Forgive my naivety, if there is something unstated that I _should have known_, but.. it seems to me that the parent/child haven't lost anything. They never _were_ able to actually communicate, were they? -- since neither could write something new and have it visible to the other.

..jim

Tweaks to madvise() and posix_fadvise()

Posted Feb 17, 2006 3:53 UTC (Fri) by roelofs (guest, #2599) [Link] (1 responses)

I think I'm missing a point, somewhere in the following para:

I think the only thing you missed is that driver != child. The article speaks of parent-driver communication; you conflated that to parent-child communication (or so it appears).

Apologies if I've misunderstood your misunderstanding. ;-)

Greg

Tweaks to madvise() and posix_fadvise()

Posted Feb 17, 2006 4:14 UTC (Fri) by jgsack@san.rr.com (guest, #33287) [Link]

Ohhh .. then, nevermind <grin>.
Thx,
..jim

Tweaks to madvise() and posix_fadvise()

Posted Apr 6, 2006 3:59 UTC (Thu) by sazzala (guest, #31506) [Link]

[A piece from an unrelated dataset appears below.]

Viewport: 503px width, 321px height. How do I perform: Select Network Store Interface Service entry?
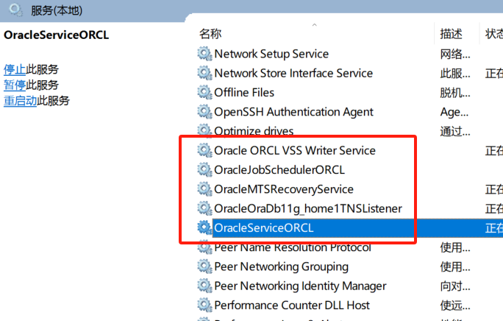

Lots of drivers do dma to pinned down pages. This cow problem should be pervasive, and could have resulted in many corruption related bugs. Since the driver lost the connection to the parent page, the driver is now copying data into the child's page. Loss of data to the parent can be looked at as a corruption bug.

I ran into this problem with the 2.4 kernel. I would think that this problem is quite widespread. However, since this bug was not addressed for such a long time, I will have to assume that this is not such a common problem.